# [Information supplied]
---+---

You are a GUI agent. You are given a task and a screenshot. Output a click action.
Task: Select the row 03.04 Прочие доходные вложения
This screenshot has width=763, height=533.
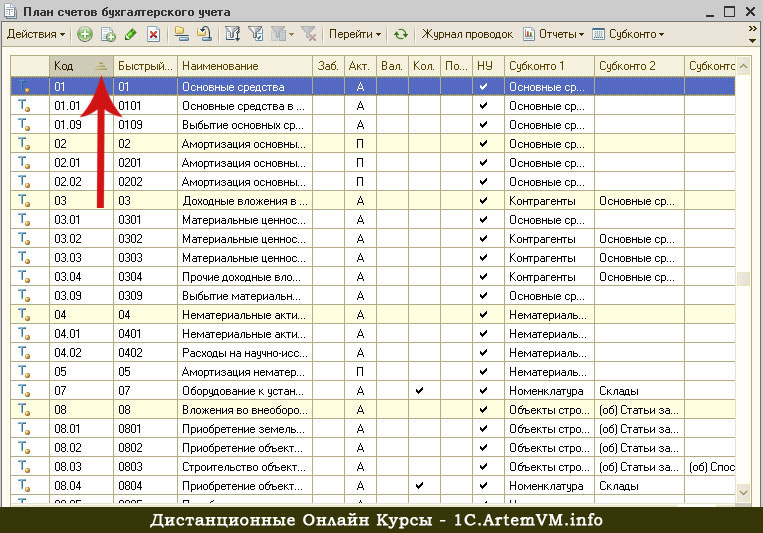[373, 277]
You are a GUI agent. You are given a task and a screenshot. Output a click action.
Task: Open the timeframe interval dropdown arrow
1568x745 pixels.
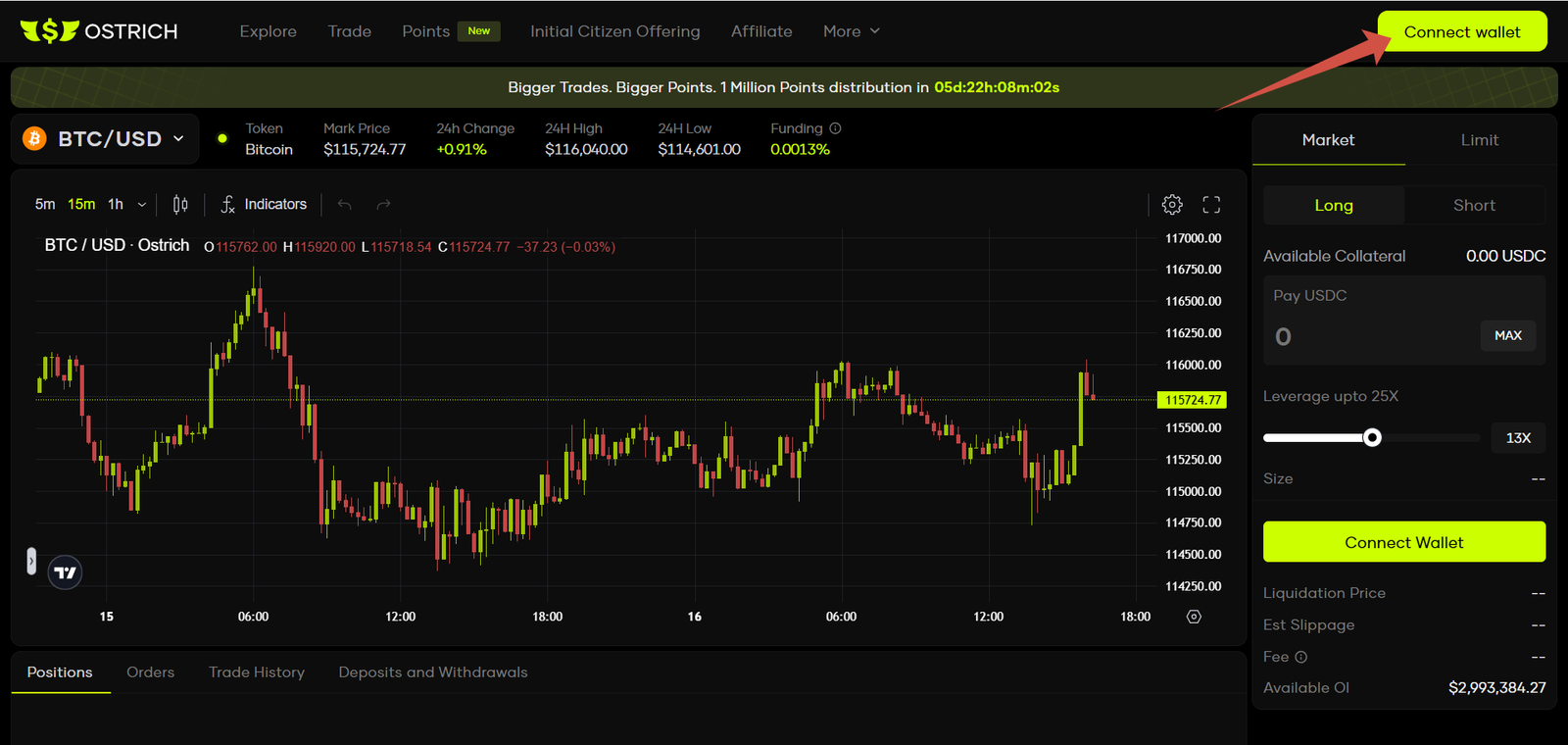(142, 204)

---+---

# [Task instructions]
From the material above, reproduce everything verbatim except the pictures.

# [Completed exercise]
You are a GUI agent. You are given a task and a screenshot. Output a click action.
Task: Select the row 03.04 Прочие доходные вложения
This screenshot has width=763, height=533.
[373, 277]
You are a GUI agent. You are given a task and a screenshot. Output a click action.
Task: Open the timeframe interval dropdown arrow
1568x745 pixels.
(142, 204)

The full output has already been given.